- Opening Delimiter -

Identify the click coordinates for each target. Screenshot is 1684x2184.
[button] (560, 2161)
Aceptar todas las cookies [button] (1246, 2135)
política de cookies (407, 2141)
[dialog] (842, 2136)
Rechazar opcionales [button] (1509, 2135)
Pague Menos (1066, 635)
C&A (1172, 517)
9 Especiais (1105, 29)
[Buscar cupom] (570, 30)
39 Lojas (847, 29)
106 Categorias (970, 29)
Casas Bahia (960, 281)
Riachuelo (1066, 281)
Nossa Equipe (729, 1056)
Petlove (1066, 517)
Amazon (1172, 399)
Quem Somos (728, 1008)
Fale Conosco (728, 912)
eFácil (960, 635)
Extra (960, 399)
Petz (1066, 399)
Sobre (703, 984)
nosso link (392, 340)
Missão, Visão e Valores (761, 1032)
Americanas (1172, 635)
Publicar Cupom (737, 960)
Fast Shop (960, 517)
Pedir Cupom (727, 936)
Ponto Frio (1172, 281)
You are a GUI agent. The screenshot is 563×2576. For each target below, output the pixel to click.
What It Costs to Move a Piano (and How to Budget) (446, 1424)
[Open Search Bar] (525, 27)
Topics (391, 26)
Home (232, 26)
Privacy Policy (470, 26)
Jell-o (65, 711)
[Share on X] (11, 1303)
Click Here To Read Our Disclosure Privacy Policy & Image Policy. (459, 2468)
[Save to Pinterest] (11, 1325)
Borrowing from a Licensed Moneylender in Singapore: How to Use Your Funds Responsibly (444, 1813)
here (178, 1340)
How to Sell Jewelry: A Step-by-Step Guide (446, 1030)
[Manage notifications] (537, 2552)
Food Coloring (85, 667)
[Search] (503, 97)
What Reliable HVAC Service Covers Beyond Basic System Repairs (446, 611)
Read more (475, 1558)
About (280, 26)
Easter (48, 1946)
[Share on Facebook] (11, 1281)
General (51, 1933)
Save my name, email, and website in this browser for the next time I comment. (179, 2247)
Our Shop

- Closing Delimiter -

YOUR TASK → Please write out the whole listing exactly as given.

EXERCISE ANSWER →
Identify the click coordinates for each target. Screenshot is 1684x2184.
[button] (560, 2161)
Aceptar todas las cookies [button] (1246, 2135)
política de cookies (407, 2141)
[dialog] (842, 2136)
Rechazar opcionales [button] (1509, 2135)
Pague Menos (1066, 635)
C&A (1172, 517)
9 Especiais (1105, 29)
[Buscar cupom] (570, 30)
39 Lojas (847, 29)
106 Categorias (970, 29)
Casas Bahia (960, 281)
Riachuelo (1066, 281)
Nossa Equipe (729, 1056)
Petlove (1066, 517)
Amazon (1172, 399)
Quem Somos (728, 1008)
Fale Conosco (728, 912)
eFácil (960, 635)
Extra (960, 399)
Petz (1066, 399)
Sobre (703, 984)
nosso link (392, 340)
Missão, Visão e Valores (761, 1032)
Americanas (1172, 635)
Publicar Cupom (737, 960)
Fast Shop (960, 517)
Pedir Cupom (727, 936)
Ponto Frio (1172, 281)
You are a GUI agent. The screenshot is 563×2576. For each target below, output the pixel to click.
What It Costs to Move a Piano (and How to Budget) (446, 1424)
[Open Search Bar] (525, 27)
Topics (391, 26)
Home (232, 26)
Privacy Policy (470, 26)
Jell-o (65, 711)
[Share on X] (11, 1303)
Click Here To Read Our Disclosure Privacy Policy & Image Policy. (459, 2468)
[Save to Pinterest] (11, 1325)
Borrowing from a Licensed Moneylender in Singapore: How to Use Your Funds Responsibly (444, 1813)
here (178, 1340)
How to Sell Jewelry: A Step-by-Step Guide (446, 1030)
[Manage notifications] (537, 2552)
Food Coloring (85, 667)
[Search] (503, 97)
What Reliable HVAC Service Covers Beyond Basic System Repairs (446, 611)
Read more (475, 1558)
About (280, 26)
Easter (48, 1946)
[Share on Facebook] (11, 1281)
General (51, 1933)
Save my name, email, and website in this browser for the next time I comment. (179, 2247)
Our Shop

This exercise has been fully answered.